Ce fichier KeePass est lui-même protégé par un mot de passe, que nous appellerons M2. Même s'il a une sécurité qui me semble suffisante, M2 est bien moins complexe que M1, car je veux pouvoir m'en rappeler. Il s'agit donc d'un mot de passe qu'on pourrait qualifier de standard, contenant une chaîne de caractères avec des majuscules et des minuscules, des chiffres et des caractères spéciaux.
Bon, jusque là tout va pour le mieux dans le meilleur des mondes...
Panique
Il y a quelques jours, j'ai eu besoin de reconfigurer mon accès à BoxCryptor. J'ai donc souhaité récupérer le mot de passe M1 qui se trouve dans mon fichier KeePass. Pour cela il faut ouvrir le fichier KeePass... et donc se souvenir du mot de passe M2. Impossible...
Impossible. Impossible ? Impossible !!
Là, j'étais dans le merde. On ne peut pas vraiment dire autrement. Autant je fais attention à ne rien laisser de sensible dans mon téléphone, car on me l'a déjà volé, autant tous mes documents importants sont stockés dans BoxCryptor. Mes projets. Mes présentations. Mes impôts. Mes CVs. Mes justificatifs. Mes courriers. Mes sauvegardes de ce blog. Mes souvenirs aussi. Mince alors... comment je vais faire ?
J'ai essayé de retrouver ce p... de mot de passe pendant plusieurs jours. Il n'y avait pas moyen. J'ai alors hésité entre tomber dans la déprime et pleurer, sombrer dans la colère et jeter mon ordi par la fenêtre, ou laisser tomber, déménager et recommencer une nouvelle vie quelque-part en Amérique du sud.
Geek attitude
Après 3 jours de panique, d'énervement et d'essais infructueux, j'ai décidé d'envisager une autre solution. J'ai enfilé mon chapeau blanc, et je me suis attaqué au craquage de mon propre fichier KeePass. Et en fait ce fut beaucoup plus facile que je ne le pensais...
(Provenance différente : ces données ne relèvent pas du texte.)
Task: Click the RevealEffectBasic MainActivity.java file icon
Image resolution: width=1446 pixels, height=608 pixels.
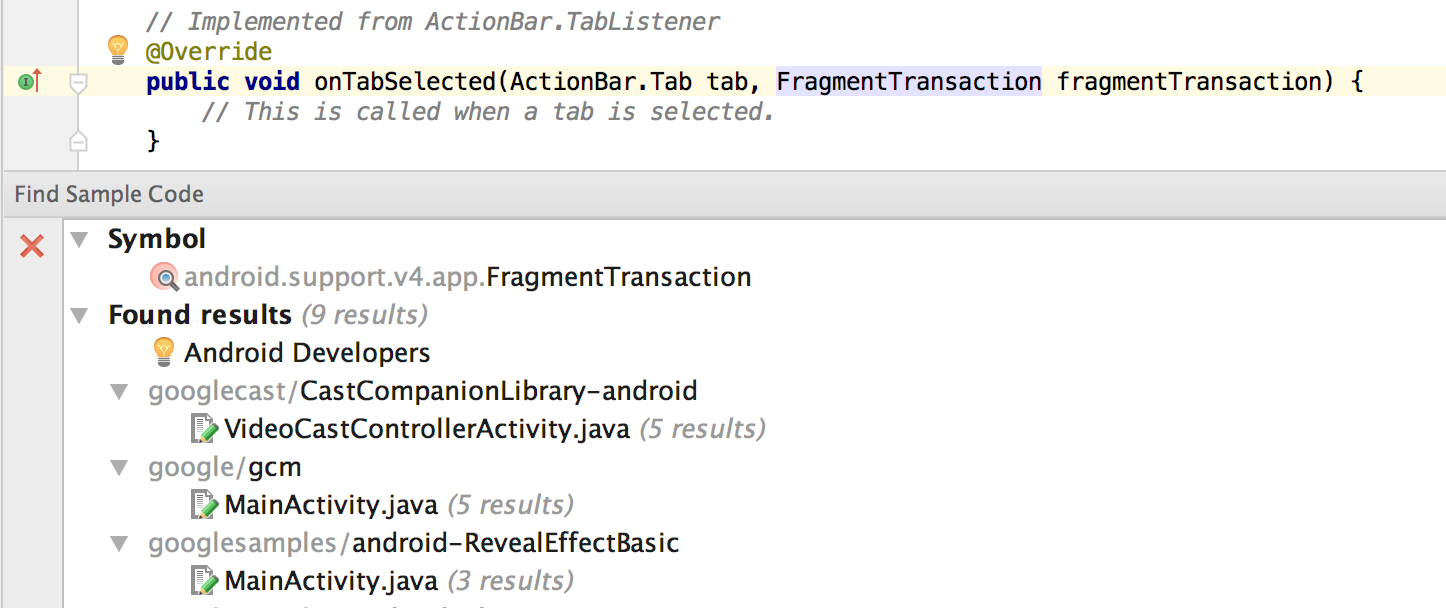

Alors non, je préfère le dire tout de suite, je n'ai pas réussi à craquer le chiffrement AES-256. Sinon je serais déjà quelque part dans les îles, les pieds dans l'eau et le compte en banque bien rempli... Mais quand on essaie de craquer ses propres fichiers, on a un gros avantage : on sait à peu près à quoi devrait ressembler le mot de passe qu'on cherche...
C'était mon mot de passe après tout, même si je l'avais oublié. Je savais donc à peu près de quels caractères il était constitué, même si je ne me rappelais plus trop dans quel ordre je les avais mis, ni s'ils étaient en majuscules ou en minuscules. Je savais les différentes suites de chiffres qu'il pouvait contenir, même si je ne savais plus si elles étaient au début, au milieu ou à la fin. Je savais les caractères spéciaux que j'étais le plus susceptible d'avoir utilisés. Bref, d'après pas mal de pistes tout de même...
Analyse
Alors réfléchissons... Mon mot de passe devait avoir la structure suivante :
Note : Ceci est un mot de passe inventé. Toute ressemblance avec un mot de passe existant ou ayant existé ne serait que pure coïncidence...
Voyons...
- Je connaissais la structure de mon mot de passe.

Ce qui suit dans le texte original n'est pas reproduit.